NOTE: This code was borrowed from my CPAM3 code, and I retained the original cascading method calls because I was too lazy to make it more of a purpose-built solution.
private void FindUserName()
{
string url = string.Format("http://www.codeproject.com/script/Membership/View.aspx?mid={0}", Globals.UserID);
HtmlAgilityPack.HtmlDocument hdoc = BrowseToUrl(url);
if (hdoc != null)
{
FindUserName(hdoc);
}
}
private void FindUserName(HtmlAgilityPack.HtmlDocument hDoc)
{
string data = hDoc.DocumentNode.OuterHtml;
string userName = "";
if (!string.IsNullOrEmpty(data))
{
int pos = data.IndexOf("<title>");
if (pos >= 0)
{
int start = data.IndexOf(">", pos) + 1;
int stop = data.IndexOf(" - Professional Profile", start);
if (stop >= 0)
{
userName = data.Substring(start, stop-start);
pos = data.IndexOf("\"ctl00_MC_Prof_TotalRep\"", stop);
if (pos >= 0)
{
start = data.IndexOf(">", pos) + 1;
stop = data.IndexOf("</span>", start);
if (stop >= 0)
{
this.m_locatorPoints = data.Substring(start, stop-start);
}
}
}
}
}
this.m_mainUser = userName;
Int32.TryParse(this.m_locatorPoints.Replace(",",""), out this.m_userPoints);
if (!string.IsNullOrEmpty(this.m_mainUser) && !string.IsNullOrEmpty(this.m_locatorPoints))
{
GetReputation(hDoc);
}
else
{
throw new Exception("Could not determine user name.");
}
}
Parsing the Data
Now that we have our data for parsing, we can extract the information we're interested in. Once again, this code is borrowed heavily from my CPAM3 article, with only the most minimal effort invested into customizing it for this application. As you can see, there's not much at all to
this code (thank you, HtmlAgilityPack).
private void GetReputation(HtmlAgilityPack.HtmlDocument hDoc)
{
HtmlAgilityPack.HtmlNode node = hDoc.GetElementbyId("About");
ParseReputationScores(node);
}
private void ParseReputationScores(HtmlAgilityPack.HtmlNode node)
{
if (node == null)
{
return;
}
int start = node.InnerHtml.IndexOf("<table class=\"member-rep-list\">");
int stop = -1;
int total = 0;
if (start >= 0)
{
stop = node.InnerHtml.IndexOf("</table>", start);
string source = node.InnerHtml.Substring(start,stop+7);
if (GetPointsForCategory("Author", ref source, ref total) < 0 ||
GetPointsForCategory("Authority", ref source, ref total) < 0 ||
GetPointsForCategory("Debator", ref source, ref total) < 0 ||
GetPointsForCategory("Editor", ref source, ref total) < 0 ||
GetPointsForCategory("Enquirer", ref source, ref total) < 0 ||
GetPointsForCategory("Organiser", ref source, ref total) < 0 ||
GetPointsForCategory("Participant", ref source, ref total) < 0)
{
total = -1;
}
}
this.Reputations.AddOrUpdate(RepCategory.Total, DateTime.Now.Date, Globals.UserID, total);
this.Reputations.UpdateDatabase();
}
The GetPointsForCategory
method parses the specified node looking for the specified reputation category. I'm making a LOT of assumptions here. First, I'm assuming that if we find the category in the table, we must have points for that category, so after finding it, I assumed that the first instance of a "<B>" is the beginning of the points string. If the points value can't be parsed, we return a -1 to indicate a problem.

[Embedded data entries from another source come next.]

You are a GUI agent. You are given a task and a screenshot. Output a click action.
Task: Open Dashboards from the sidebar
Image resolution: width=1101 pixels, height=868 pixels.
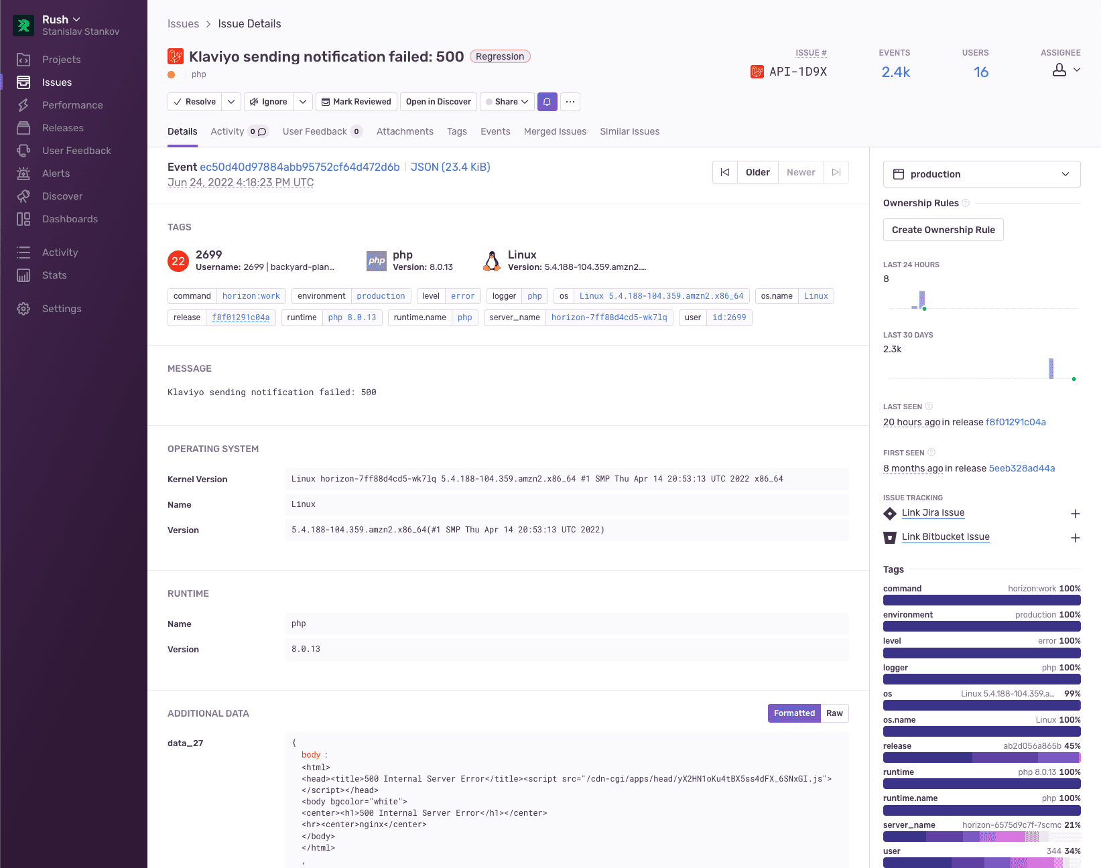tap(70, 219)
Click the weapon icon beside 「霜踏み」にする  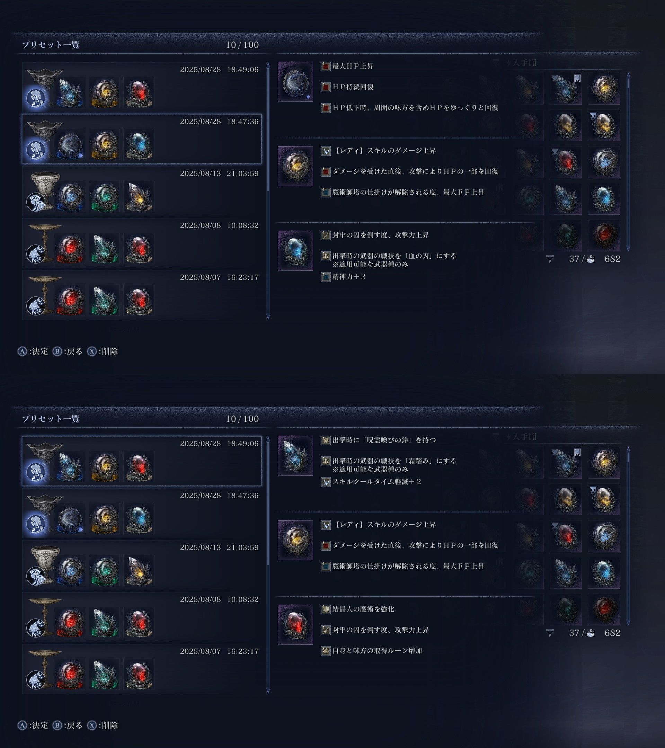coord(326,461)
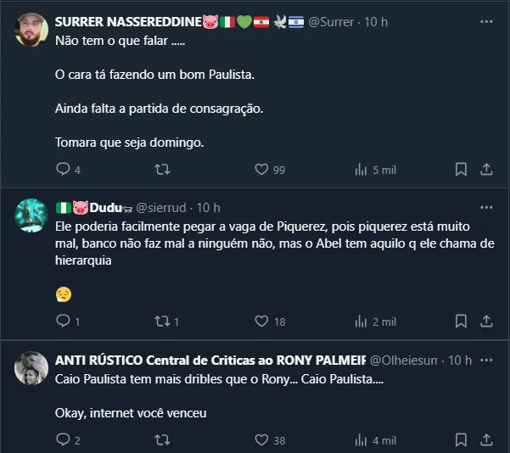Bookmark Dudu's tweet
The height and width of the screenshot is (453, 510).
pyautogui.click(x=461, y=322)
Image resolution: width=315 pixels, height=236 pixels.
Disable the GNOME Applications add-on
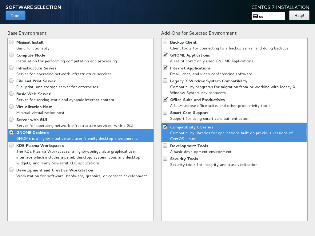coord(165,55)
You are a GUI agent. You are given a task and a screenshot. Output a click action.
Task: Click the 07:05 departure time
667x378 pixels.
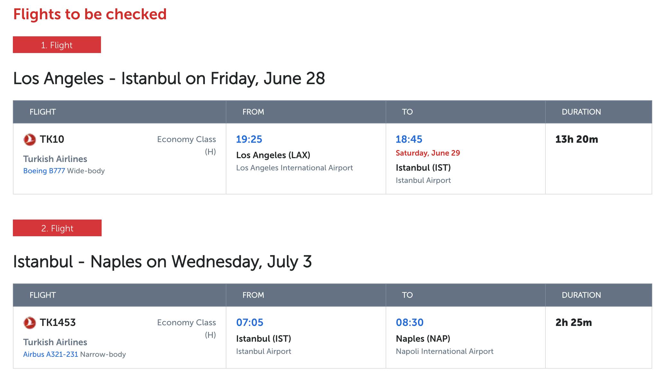tap(250, 322)
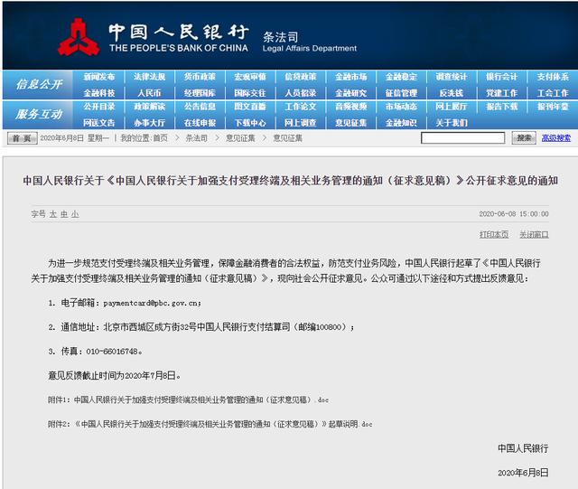Click the 条法司 breadcrumb link
Viewport: 578px width, 489px height.
coord(196,138)
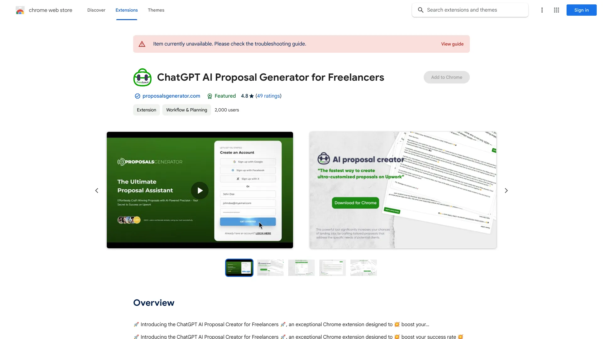Click the Google apps grid icon
The height and width of the screenshot is (339, 603).
tap(556, 10)
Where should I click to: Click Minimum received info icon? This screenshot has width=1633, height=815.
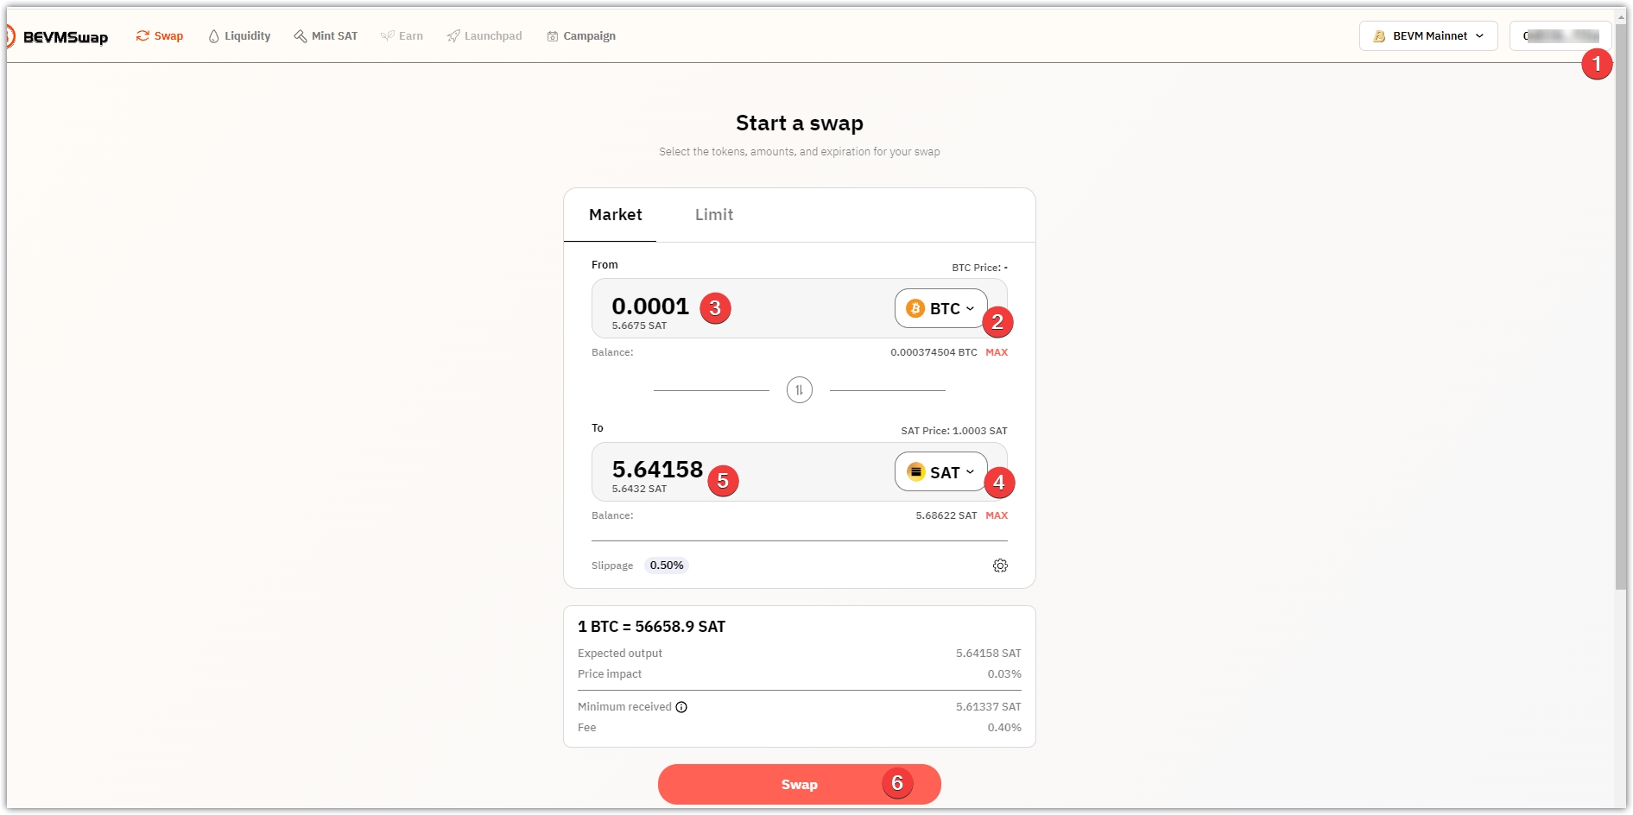click(x=681, y=707)
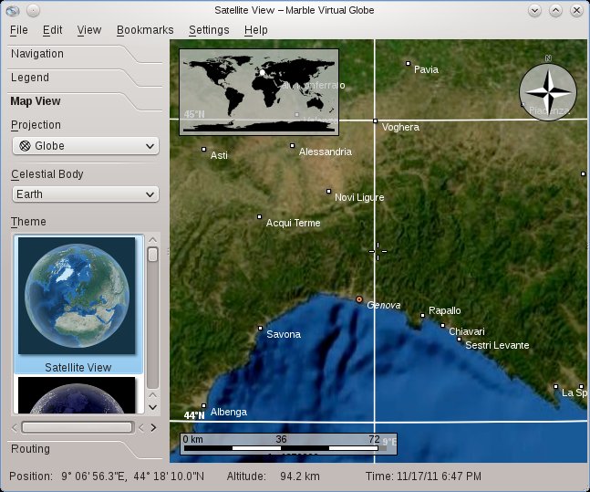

private int GetPointsForCategory(string category, ref string source, ref int total)
{
string points = "0";
int pos = source.IndexOf("#"+category);
int start = -1;
int stop = -1;
if (pos >= 0)
{
start = source.IndexOf("<b>", pos) + 3;
if (start >= 0)
{
stop = source.IndexOf("</b>", start);
if (stop >= 0)
{
points = source.Substring(start, stop-start).Replace(",", "");
}
}
}
RepCategory rcType = Globals.StringToEnum(category, RepCategory.Unknown);
int pts;
if (!Int32.TryParse(points, out pts))
{
pts = -1;
}
this.Reputations.AddOrUpdate(rcType, DateTime.Now.Date, Globals.UserID, pts);
if (pts >= 0)
{
total += pts;
}
return pts;
}
Updating the Reputation Item Collection
The ParseReputationScores
method described above contains the code that actually updates the collection and the database.
Sending the Event
The following methods are responsible for throwing the various scrape status events.
private void RaiseEventThreadComplete()
{
ScrapeComplete(this, new ScrapeEventArgs("Complete"));
}
private void RaiseEventThreadFail()
{
ScrapeFail(this, new ScrapeEventArgs("Failed"));
}
private void RaiseEventThreadProgress(string message)
{
ScrapeProgress(this, new ScrapeEventArgs(message));
}
Other Classes
AppEventLog
The AppEventLog
class is another one of those "long-in-the-tooth" static classes I wrote many moons ago, and it provides functionality to write to the application logs in Windows. I generally only use it for Windows services, but it can be used for desktop applications as well. Since this class isn't the focus of the article, I'm not going to describe it or mention it any further, but rest assured that it has comments in the file, and you can see an example of its use in the Windows service source files.
Extension Method Classes
ExtendDateTime Class
This class contains two methods.
bool Between(this DateTime date, DateTime from, DateTime to, bool inclusive)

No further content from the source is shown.